Given entries.
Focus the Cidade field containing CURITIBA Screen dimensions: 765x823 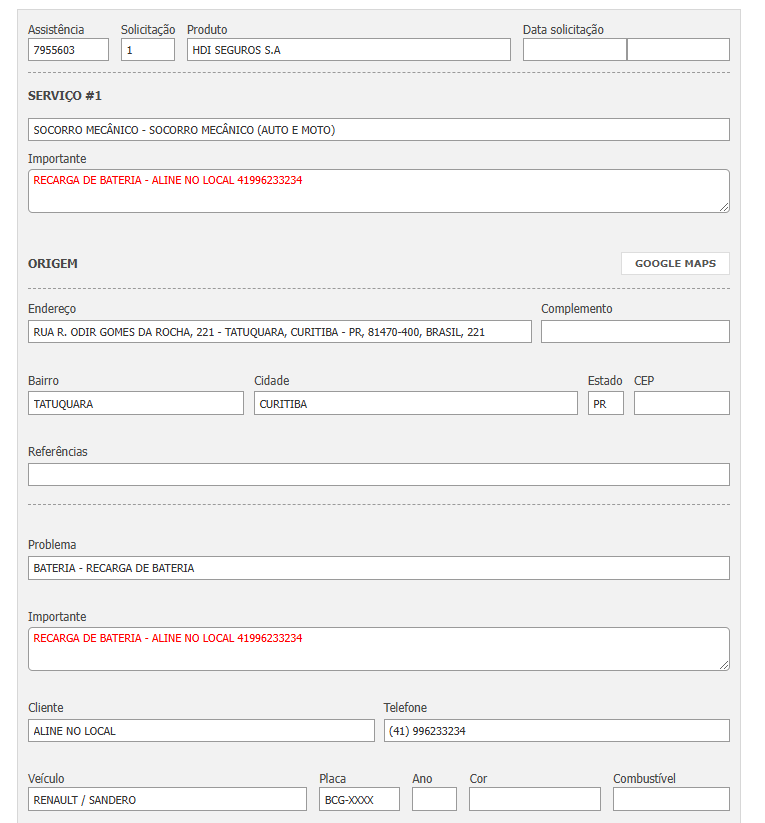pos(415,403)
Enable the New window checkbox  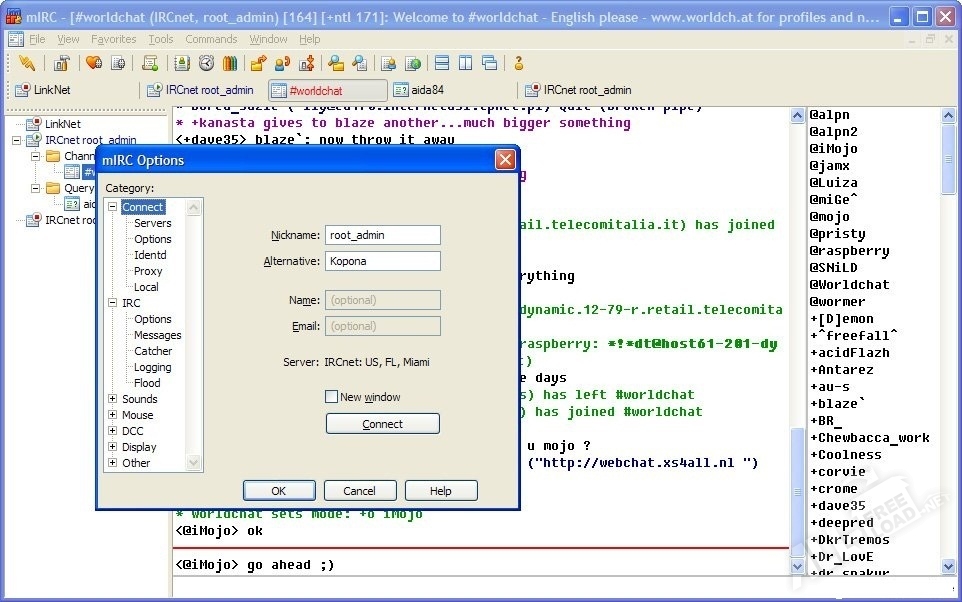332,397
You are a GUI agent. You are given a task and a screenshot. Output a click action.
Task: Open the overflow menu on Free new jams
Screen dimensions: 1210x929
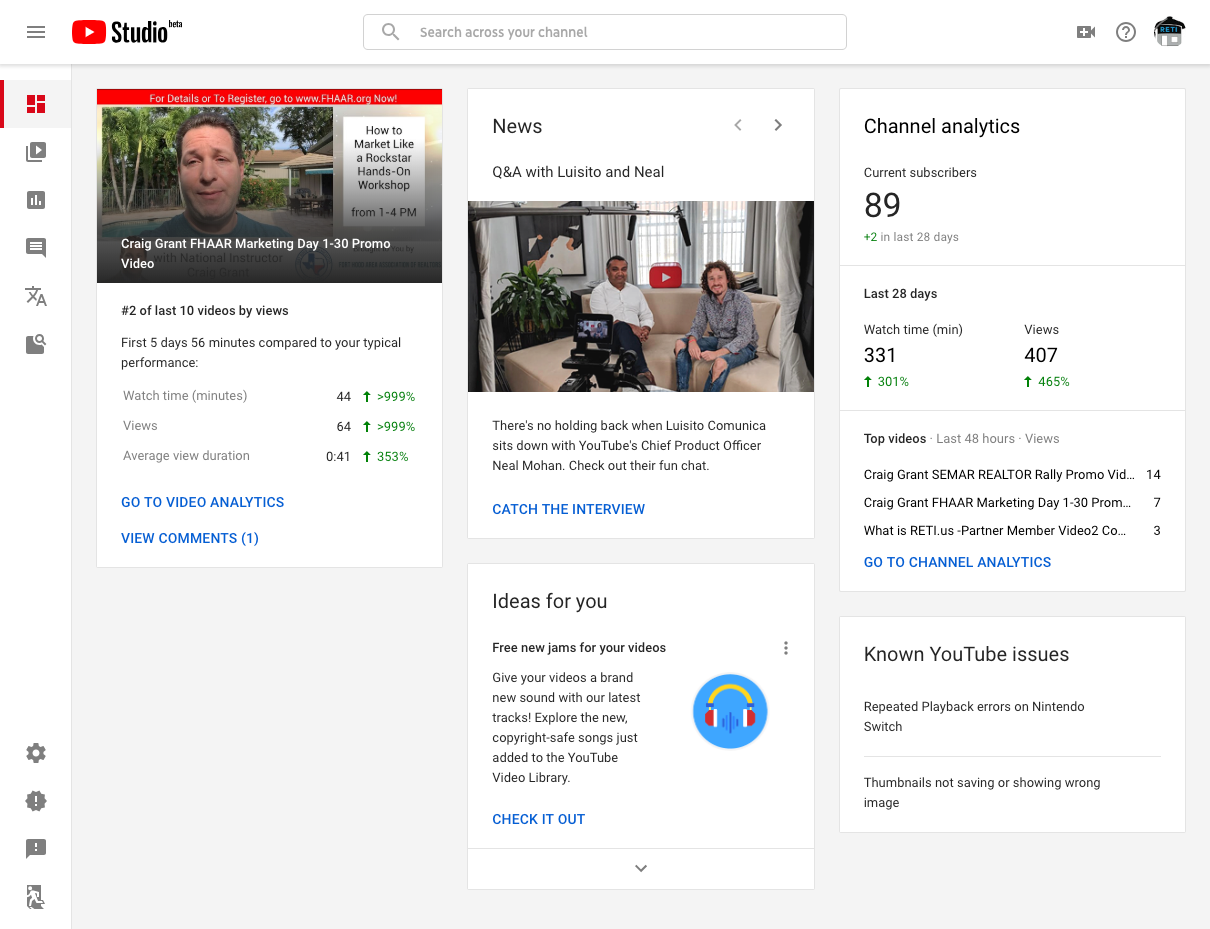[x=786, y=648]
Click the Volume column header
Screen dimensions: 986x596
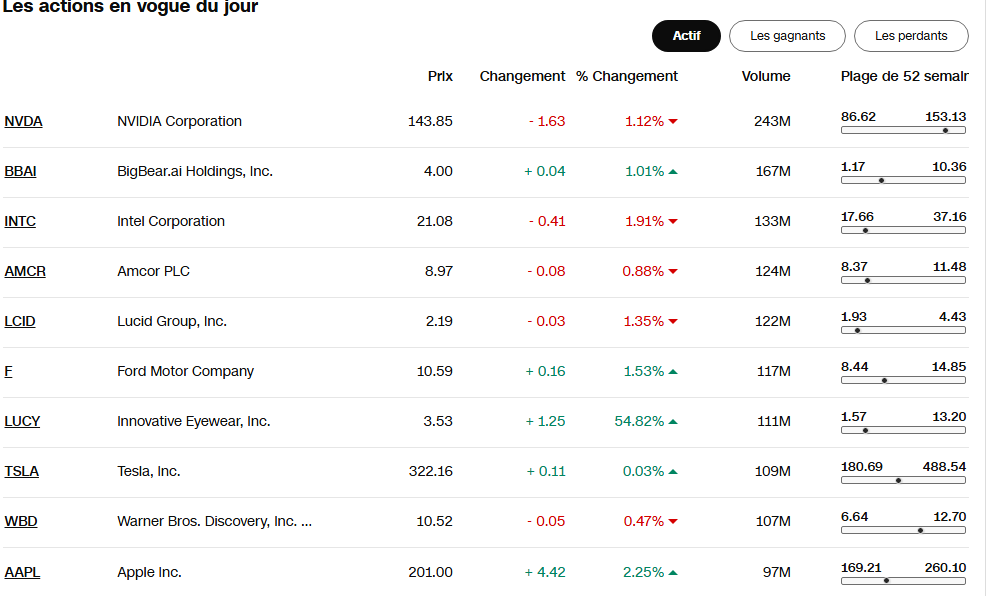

Exercise instructions. Please copy exactly the lines from the one that contains "Task: Open the overflow menu on Free new jams" through the last line of the listing above, leaving out the pictures.

Your solution.
Task: Open the overflow menu on Free new jams
Screen dimensions: 1210x929
[x=786, y=648]
Click the Volume column header
Screen dimensions: 986x596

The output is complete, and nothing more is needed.